Puberty. It’s probably the most challenging, confusing and fraught time in a young person’s life, and now a new controversial opinion piece laid out in the esteemed Lancet Child & Adolescent Health journal suggests that we should be extending the time of adolescence from the ages of 10 years old to 24 to reflect changing social and biological norms. Adolescence used to be classified by the ages of 13-18 but a number of factors in modern life taken into account by scientists, including longer periods of education, delayed marriages and parenthood has extended the definition of what it means to be an adolescent.
Our bodies go through immense change through the process of puberty; hormones are sent flying when a part of the brain called the hypothalamus begins to activate the pituitary and gonadal glands.

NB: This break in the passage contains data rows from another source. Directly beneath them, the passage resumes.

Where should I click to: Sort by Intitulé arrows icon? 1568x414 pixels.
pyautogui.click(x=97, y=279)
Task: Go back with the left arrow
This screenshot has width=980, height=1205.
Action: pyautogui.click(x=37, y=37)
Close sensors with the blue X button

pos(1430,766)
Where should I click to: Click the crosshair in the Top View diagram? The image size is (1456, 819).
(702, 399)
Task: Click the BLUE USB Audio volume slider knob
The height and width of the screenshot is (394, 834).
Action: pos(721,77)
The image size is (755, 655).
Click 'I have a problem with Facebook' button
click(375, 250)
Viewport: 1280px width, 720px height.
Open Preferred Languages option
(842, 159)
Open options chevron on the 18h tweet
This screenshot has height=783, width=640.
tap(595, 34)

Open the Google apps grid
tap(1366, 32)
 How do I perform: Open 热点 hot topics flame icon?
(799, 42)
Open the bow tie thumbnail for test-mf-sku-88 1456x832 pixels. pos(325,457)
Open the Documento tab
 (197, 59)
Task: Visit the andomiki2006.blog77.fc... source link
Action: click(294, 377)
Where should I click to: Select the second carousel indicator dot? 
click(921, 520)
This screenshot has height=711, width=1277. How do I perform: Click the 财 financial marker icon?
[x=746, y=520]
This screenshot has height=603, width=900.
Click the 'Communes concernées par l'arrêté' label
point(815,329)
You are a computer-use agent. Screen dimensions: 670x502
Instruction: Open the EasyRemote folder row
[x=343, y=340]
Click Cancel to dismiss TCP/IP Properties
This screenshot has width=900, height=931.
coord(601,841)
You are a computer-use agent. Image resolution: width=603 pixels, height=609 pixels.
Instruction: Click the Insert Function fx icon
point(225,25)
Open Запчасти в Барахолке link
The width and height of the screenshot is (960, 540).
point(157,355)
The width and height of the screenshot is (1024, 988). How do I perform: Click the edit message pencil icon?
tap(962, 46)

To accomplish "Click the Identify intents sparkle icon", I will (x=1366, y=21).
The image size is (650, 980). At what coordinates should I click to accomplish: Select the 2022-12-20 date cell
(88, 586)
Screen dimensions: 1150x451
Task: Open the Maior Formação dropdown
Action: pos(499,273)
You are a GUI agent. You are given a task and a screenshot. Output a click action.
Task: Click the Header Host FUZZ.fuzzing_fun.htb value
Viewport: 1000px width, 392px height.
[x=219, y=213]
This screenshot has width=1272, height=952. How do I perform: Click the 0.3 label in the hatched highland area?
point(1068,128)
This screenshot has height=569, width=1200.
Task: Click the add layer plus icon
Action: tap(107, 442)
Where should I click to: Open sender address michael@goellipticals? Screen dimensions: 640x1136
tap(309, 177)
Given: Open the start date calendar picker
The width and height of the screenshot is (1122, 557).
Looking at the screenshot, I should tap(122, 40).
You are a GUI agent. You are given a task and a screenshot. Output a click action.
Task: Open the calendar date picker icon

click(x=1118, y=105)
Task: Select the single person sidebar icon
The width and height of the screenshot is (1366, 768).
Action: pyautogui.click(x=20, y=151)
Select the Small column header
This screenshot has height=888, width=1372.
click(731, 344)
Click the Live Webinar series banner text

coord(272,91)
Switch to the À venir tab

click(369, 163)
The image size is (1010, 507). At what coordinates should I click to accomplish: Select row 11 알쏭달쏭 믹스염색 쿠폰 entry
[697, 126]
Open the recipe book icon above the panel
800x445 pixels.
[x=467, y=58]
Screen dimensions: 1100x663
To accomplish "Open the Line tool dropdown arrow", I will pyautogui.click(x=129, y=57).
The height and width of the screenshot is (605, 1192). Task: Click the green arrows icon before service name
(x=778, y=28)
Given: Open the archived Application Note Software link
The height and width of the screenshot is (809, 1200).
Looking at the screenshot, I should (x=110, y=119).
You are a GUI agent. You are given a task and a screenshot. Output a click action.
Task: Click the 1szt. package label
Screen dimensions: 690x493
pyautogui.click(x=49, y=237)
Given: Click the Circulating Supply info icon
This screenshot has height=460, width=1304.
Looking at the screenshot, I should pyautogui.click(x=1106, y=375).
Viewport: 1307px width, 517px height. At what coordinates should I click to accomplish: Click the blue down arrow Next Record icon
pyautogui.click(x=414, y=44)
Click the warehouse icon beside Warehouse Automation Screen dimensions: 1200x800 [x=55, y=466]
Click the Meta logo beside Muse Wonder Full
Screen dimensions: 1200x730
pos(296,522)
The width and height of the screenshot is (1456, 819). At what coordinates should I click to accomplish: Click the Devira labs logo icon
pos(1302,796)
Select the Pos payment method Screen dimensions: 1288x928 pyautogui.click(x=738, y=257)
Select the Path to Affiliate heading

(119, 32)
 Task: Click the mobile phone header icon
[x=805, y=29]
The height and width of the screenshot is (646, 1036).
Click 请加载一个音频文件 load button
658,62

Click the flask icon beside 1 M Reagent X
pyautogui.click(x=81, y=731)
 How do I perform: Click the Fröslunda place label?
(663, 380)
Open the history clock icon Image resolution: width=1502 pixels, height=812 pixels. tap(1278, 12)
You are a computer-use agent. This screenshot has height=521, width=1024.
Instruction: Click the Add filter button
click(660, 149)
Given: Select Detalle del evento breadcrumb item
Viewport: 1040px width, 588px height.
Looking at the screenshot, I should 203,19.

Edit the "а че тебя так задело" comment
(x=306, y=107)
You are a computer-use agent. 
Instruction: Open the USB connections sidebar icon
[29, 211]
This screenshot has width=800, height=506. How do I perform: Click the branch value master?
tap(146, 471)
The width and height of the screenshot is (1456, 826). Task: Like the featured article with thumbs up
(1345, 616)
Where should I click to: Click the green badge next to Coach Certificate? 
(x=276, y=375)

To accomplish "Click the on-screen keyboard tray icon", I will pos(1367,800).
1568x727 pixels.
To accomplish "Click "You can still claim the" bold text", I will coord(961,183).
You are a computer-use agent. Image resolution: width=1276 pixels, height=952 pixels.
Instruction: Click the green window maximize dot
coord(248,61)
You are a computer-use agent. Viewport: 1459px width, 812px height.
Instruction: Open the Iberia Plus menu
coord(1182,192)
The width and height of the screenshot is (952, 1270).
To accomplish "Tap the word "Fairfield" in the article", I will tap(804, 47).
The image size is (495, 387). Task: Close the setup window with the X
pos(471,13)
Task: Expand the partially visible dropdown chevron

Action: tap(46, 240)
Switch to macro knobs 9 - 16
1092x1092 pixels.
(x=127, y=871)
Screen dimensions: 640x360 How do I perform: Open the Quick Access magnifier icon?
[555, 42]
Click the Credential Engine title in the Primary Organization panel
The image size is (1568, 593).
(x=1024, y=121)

This kickstart used to happen at around the age of 14, but because of our on the whole improvement in health and lifestyle, the production of hormones is now seen in children as young as 10. As a result, girls are starting menstruation younger also, with over 50% now having their first period at the age of 12/13. The changes in our brain don’t stop at 19 either; it’s now known that the brain continues to mature into our 20s, with more speed and efficiency.
Several experts believe that the delayed onset of adult responsibilities, such as child rearing and home-owning, means that the law and social policy should reflect the reality of a 24-year-old’s situation; according to Professor Russell Viner of the Royal College of Paediatrics & Child Health talking to the BBC, “In the UK, the average age for leaving home is now around 25 years for both men and women.”
Dr Jan Macvarish, a parenting sociologist at the University of Kent, however, does warn that we could in effect end up babying young adults by classifying them as adolescents, stating that “older children and young people are shaped far more significantly by society’s expectations of them than by their intrinsic biological growth.”